Bugün, sizi ilk defa yarattığımız zamanki gibi yapayalnız huzurumuza geldiniz, size verdiğimiz her şeyi arkanızda bıraktınız. Allah’ın size göre ortağı olduklarını iddia ederek yardımlarına, şefaatlerine güvendiğiniz ortakları/putları yanınızda görmüyoruz. Aranızdaki bütün bağlar artık kesilmiş, güvendiklerinizin hepsi kaybolup gitmiştir.[4]

(…Verdiği haberler ortaya çıktığı) gün, önceden onu unutmuş olanlar derler ki: “Doğrusu Rabbimizin elçileri gerçeği getirmiş. Şimdi bizim şefaatçilerimiz var mı ki bize şefaat etsinler,  yahut tekrar geri döndürülmemiz mümkün mü ki eski yaptıklarımızdan başkasını yapalım?”[5]

“Allah teâlâ, izin vermedikçe, hiç kimse şefaat edemez..[6]

“O gün, kimse şefaat edemez. Ancak Rahman olan Allah’ın izin verdiği ve sözünden hoşlandığı kimse şefaat eder.”[7]

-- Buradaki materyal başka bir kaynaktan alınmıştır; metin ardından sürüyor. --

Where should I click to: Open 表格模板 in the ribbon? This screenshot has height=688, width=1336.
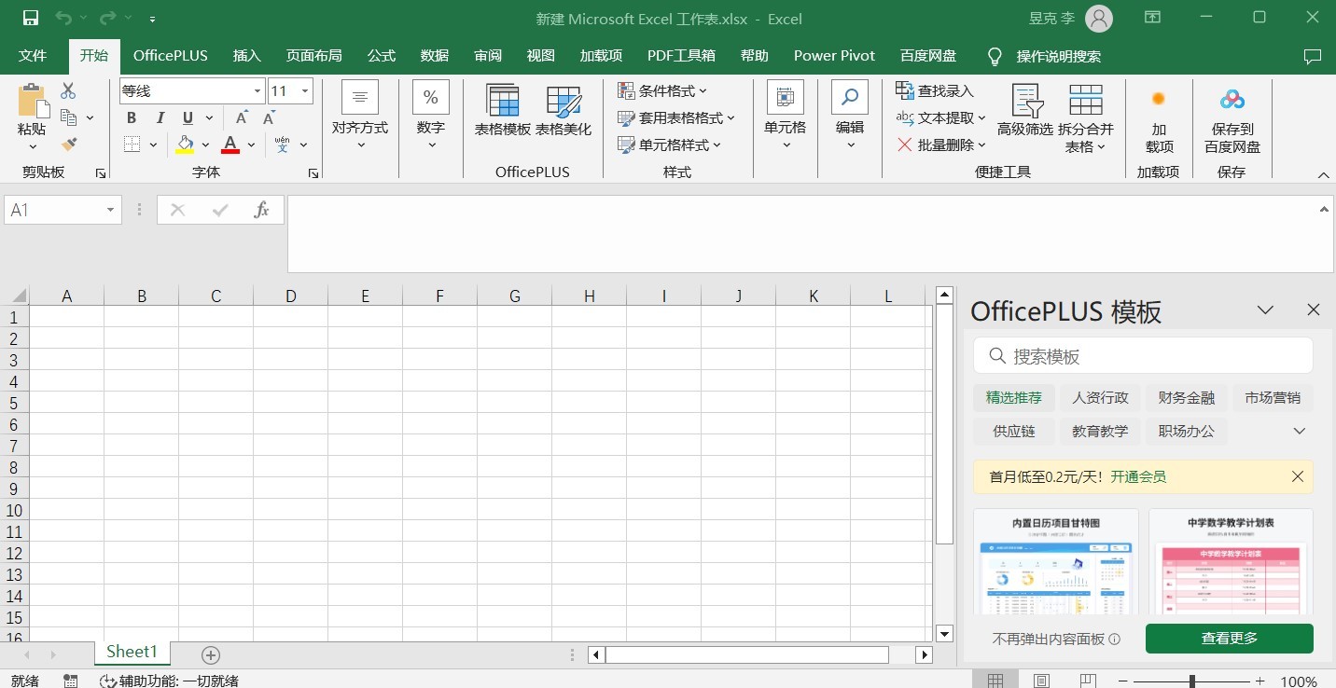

“Rahman olan Allah’ın nezdinde söz ve izin alanlardan başkası şefaat edemez.”[8]

“Allah’ı bırakıp da, taptığı putlar şefaat edemez. Ancak hak dine inanıp ona şahitlik eden kimseler şefaat eder.”[9]

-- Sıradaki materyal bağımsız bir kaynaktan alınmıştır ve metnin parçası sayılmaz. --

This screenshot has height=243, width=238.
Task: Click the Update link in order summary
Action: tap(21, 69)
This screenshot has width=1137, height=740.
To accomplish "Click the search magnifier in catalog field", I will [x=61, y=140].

“Allah’ın izni olmadan hiç kimse şefaatçi olamaz.”[10]

“Bütün şefaatler Allah’ın iznine bağlıdır”.[11]

Bu âyetlerde, şefaatin olacağı ama bunun ancak Allah Teâlâ’nın izni ile olabileceği ve Allah’ın izni olmadan kimsenin kimseye şefaat edemeyeceği, ayrıca putların, tautların asla şefaat edemeyecekleri bildiriliyor. Nitekim ayette şöyle buyruluyor: “Ondan başka ilahlar mı edineyim?

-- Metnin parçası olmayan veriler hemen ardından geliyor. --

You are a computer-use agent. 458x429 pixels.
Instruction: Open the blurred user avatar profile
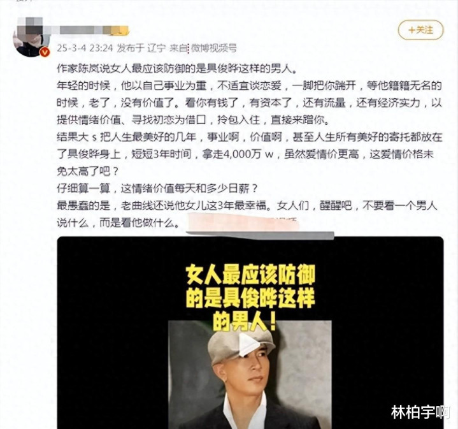[x=29, y=38]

 O Rahman olan Allah, eğer bana bir zarar dilerse putların (var sanılan) şefaati bana hiçbir fayda vermez, beni kurtaramaz.”[12]

Kâfirlere putların şefaat edemeyeceğini gösteren âyetleri ileri sürerek, “müslümanlara Peygamberler, melekler, âlimler, evliya, şüheda, Kur’an-ı Kerim, oruç vb. şefaat edemez” diyenler, aslında ayet ve hadislere muhalif olan indi görüşlerini dile getirmiş oluyorlar. Çünkü onlar ayet ve hadislerde Allah’ın izniyle bazı kimselerin şefaat edeceklerinin bildirilmesini yok sayıyor veya görmemezlikten geliyorlar.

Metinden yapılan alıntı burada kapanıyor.